Death toll in Washington mudslide rises to 33

photo People hold candles during a vigil at the Darrington Community Center on Saturday, April 5, 2014. The vigil was held on the two week anniversary of the Oso mudslide and brought together hundreds of local residents affected by the disaster.

EVERETT, Wash. - The death toll from the landslide that hit the Washington town of Oso rose to 33 on Monday, according to the Snohomish County medical examiner's office, which said all but three have been identified.

The latest name added to the list is Billy L. Spillers, 30, of Arlington. Like the others, he died of multiple blunt force injuries in the March 22 slide that crushed the residential area along the North Fork of the Stillaguamish River about 55 miles northeast of Seattle.
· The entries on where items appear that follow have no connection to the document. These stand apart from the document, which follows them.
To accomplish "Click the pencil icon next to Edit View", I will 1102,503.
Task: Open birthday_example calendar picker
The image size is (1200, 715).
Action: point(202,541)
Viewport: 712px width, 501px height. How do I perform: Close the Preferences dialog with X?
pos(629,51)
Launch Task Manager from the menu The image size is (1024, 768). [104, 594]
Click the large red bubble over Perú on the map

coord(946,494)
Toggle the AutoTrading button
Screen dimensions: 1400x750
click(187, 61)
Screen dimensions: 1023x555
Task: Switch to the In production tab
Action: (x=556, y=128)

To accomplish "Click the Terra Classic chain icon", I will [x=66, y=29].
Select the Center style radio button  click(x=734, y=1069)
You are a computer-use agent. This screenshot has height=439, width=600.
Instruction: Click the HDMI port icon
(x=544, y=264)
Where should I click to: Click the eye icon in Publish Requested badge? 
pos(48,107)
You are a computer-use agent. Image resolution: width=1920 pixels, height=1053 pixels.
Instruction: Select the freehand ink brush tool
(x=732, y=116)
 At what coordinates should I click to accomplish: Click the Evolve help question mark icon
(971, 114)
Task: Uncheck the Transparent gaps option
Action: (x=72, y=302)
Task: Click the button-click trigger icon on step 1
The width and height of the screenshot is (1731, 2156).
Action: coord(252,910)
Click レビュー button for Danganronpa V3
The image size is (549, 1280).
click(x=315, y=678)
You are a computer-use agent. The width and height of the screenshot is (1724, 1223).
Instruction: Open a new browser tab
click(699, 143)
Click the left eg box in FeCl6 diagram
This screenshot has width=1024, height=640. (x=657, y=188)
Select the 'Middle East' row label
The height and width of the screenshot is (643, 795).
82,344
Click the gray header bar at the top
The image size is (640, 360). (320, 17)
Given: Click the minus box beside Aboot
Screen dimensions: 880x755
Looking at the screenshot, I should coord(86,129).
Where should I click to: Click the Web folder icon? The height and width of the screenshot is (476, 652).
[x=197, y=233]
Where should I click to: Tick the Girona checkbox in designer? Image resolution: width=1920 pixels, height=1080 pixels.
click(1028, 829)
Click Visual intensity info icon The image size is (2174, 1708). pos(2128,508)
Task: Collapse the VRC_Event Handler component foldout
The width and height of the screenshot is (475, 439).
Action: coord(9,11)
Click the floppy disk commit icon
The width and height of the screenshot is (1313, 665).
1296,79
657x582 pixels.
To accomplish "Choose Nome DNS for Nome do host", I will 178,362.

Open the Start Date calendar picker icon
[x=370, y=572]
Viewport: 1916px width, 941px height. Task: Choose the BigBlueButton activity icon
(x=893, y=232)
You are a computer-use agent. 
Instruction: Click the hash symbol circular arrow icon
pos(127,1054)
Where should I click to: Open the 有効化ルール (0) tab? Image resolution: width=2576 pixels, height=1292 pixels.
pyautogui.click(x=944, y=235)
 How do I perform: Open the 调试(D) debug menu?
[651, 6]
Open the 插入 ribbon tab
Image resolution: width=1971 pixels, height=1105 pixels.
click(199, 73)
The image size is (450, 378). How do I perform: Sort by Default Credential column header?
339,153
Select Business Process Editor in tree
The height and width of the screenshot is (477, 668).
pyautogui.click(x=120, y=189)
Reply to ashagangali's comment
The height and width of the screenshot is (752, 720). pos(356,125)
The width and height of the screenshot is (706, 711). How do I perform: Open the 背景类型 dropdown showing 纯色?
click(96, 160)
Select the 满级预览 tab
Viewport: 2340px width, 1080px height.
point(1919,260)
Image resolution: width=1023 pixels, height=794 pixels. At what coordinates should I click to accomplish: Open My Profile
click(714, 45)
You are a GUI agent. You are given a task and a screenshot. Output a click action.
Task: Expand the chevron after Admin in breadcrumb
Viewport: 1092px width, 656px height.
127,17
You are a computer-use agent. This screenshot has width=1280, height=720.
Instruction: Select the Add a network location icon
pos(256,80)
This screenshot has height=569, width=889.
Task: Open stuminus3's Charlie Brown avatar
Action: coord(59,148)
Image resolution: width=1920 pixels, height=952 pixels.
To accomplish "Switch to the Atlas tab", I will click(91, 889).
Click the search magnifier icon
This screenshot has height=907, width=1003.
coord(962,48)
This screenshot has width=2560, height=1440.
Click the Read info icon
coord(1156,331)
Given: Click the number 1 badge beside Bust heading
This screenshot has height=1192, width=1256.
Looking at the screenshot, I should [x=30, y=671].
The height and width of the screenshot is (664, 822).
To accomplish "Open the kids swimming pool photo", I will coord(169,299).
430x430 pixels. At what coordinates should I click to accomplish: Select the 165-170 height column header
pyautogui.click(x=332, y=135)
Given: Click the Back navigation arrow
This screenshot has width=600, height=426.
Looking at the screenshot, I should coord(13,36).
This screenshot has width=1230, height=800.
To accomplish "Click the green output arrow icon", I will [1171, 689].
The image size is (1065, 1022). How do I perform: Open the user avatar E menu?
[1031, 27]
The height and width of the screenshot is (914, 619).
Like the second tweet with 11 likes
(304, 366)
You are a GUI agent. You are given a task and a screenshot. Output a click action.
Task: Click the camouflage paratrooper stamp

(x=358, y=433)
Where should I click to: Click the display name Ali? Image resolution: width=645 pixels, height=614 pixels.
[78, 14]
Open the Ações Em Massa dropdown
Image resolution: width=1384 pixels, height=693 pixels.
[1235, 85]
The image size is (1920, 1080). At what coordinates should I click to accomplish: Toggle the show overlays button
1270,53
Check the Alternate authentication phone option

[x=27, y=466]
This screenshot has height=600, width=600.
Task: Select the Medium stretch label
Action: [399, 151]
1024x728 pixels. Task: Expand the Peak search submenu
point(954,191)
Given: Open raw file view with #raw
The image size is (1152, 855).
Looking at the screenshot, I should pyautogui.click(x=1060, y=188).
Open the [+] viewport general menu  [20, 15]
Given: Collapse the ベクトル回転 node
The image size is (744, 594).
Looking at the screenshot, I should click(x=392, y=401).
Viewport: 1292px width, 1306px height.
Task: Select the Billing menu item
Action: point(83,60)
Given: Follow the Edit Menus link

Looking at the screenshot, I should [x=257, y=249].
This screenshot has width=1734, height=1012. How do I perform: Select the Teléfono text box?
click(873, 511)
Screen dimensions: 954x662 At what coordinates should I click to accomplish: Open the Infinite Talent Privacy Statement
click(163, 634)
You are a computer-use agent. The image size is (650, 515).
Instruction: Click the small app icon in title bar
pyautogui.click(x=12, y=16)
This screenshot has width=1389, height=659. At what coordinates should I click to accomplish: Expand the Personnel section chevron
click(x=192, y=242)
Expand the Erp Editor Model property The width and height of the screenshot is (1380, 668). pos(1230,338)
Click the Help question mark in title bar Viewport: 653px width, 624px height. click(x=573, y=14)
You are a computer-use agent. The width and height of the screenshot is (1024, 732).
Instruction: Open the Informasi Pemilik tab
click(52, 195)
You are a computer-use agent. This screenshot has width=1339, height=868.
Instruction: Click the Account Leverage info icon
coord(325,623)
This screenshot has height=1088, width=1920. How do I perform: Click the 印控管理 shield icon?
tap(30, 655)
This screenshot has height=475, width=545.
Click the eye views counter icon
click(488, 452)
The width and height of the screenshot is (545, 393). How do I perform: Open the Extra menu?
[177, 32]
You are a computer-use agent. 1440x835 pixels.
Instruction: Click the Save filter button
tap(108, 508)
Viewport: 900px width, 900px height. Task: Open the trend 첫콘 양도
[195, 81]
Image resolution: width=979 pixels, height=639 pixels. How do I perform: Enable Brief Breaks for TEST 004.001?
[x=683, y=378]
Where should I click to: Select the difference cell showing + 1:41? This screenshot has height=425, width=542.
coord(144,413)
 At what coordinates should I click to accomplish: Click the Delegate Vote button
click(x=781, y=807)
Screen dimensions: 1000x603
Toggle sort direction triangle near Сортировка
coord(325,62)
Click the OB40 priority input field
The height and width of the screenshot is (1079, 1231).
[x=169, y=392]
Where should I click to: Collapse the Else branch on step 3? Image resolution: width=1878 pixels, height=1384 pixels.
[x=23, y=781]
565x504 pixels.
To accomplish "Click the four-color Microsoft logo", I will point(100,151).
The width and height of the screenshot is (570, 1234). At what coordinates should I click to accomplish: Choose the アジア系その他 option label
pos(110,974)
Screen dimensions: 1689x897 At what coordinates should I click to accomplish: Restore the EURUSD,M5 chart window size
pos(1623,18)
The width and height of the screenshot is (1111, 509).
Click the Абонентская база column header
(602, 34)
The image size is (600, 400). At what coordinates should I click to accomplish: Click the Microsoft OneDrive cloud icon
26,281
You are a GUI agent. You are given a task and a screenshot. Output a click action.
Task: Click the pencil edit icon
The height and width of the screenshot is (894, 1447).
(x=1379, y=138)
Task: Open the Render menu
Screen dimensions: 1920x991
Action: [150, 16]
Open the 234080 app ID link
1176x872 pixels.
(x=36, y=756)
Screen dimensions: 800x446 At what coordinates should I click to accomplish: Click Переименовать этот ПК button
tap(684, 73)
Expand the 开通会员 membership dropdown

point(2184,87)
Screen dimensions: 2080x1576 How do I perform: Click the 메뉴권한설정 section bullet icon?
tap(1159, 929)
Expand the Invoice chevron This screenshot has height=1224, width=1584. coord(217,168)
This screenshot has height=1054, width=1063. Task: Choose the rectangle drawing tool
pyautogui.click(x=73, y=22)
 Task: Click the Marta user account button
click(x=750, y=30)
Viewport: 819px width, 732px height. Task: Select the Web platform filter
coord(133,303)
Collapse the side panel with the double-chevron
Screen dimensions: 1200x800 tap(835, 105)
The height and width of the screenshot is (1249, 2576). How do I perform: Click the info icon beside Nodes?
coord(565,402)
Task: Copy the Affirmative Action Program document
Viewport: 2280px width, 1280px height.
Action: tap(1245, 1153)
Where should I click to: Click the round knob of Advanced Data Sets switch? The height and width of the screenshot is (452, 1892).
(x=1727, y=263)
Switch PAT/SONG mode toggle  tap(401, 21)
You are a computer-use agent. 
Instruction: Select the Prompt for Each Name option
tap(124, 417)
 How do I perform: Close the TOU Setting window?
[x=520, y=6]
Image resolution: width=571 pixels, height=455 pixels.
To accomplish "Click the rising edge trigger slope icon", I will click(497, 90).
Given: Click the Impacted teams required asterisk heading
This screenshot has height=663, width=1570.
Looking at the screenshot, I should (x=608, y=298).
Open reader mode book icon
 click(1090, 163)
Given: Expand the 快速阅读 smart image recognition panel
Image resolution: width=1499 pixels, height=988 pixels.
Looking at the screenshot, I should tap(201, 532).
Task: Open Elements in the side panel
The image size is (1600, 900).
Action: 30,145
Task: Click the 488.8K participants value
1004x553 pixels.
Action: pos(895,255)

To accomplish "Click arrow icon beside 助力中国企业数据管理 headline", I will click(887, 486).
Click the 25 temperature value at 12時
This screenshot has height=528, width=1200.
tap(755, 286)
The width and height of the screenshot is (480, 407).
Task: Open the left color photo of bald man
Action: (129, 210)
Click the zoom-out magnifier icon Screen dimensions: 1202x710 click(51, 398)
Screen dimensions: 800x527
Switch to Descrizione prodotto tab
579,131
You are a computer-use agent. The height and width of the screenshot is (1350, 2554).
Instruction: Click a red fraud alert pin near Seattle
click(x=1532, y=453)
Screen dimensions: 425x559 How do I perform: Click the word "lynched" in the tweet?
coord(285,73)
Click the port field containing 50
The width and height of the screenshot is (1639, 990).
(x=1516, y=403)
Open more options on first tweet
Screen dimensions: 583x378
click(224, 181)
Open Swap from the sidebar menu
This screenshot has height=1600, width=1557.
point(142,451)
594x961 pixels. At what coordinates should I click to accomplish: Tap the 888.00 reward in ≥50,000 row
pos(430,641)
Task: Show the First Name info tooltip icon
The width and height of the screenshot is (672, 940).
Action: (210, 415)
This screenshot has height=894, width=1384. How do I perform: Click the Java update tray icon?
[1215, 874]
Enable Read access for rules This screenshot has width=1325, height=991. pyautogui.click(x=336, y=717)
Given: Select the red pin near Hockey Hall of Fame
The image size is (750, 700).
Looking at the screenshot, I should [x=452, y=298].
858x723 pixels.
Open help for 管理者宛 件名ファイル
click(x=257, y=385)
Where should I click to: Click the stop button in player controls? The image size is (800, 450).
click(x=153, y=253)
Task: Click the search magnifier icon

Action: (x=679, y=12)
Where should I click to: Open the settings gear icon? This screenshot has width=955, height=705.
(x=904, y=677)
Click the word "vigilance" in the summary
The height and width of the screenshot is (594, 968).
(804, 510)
His name had been on the list of missing.

The number of missing on Monday was 12, said Shari Ireton, spokeswoman for the Snohomish County sheriff's office.

However, that figure does not necessarily correlate with the number of dead, said Kelly Stowe, a spokeswoman for the medical examiner's office. The missing list remains fluid as names are added and removed.

Spillers was a Navy chief petty officer who lived with his wife, Jonielle, and their four children. She was at her nursing job when the landslide hit their house. Spillers' 4-year-old son survived and was rescued by a helicopter.

Spillers' daughter Kaylee, 5, and stepson Jovon Mangual, 13, have been identified among the dead. Two-year-old daughter Brooke is listed among the missing.

So far, more than 220 people have registered with the Federal Emergency Management Agency, seeking individual assistance, FEMA spokesman David Mace said Monday as he announced the opening of three disaster recovery centers for slide victims.

FEMA workers and state representatives will provide "one-on-one, face-to-face counseling and assistance" at the centers in Arlington, Darrington and at the Oso fire station, Mace said.

As the search continues in the debris for bodies, the Army Corps of Engineers is working on a berm - a big rock and gravel barrier. That will enable crews to pump water over the berm and drain an area where search teams want to work, said Steve Thomsen, county public works director. Engineers hope to finish the berm in a week.

A forecast of warmer and mostly drier spring weather this week should help. But rain showers Tuesday will cause the river to rise about a foot in the pool formed by the mudslide, the National Weather Service said. That's 2 or 3 feet below the high reached on March 30.

Highly sensitive instruments newly placed on the landslide mass and nearby hillside provide real-time measurement of even tiny earth movements, said Rick LaHusen of the U.S. Geological Survey. So far, scientists have seen "nothing that gives us any concern" for the safety of search crews.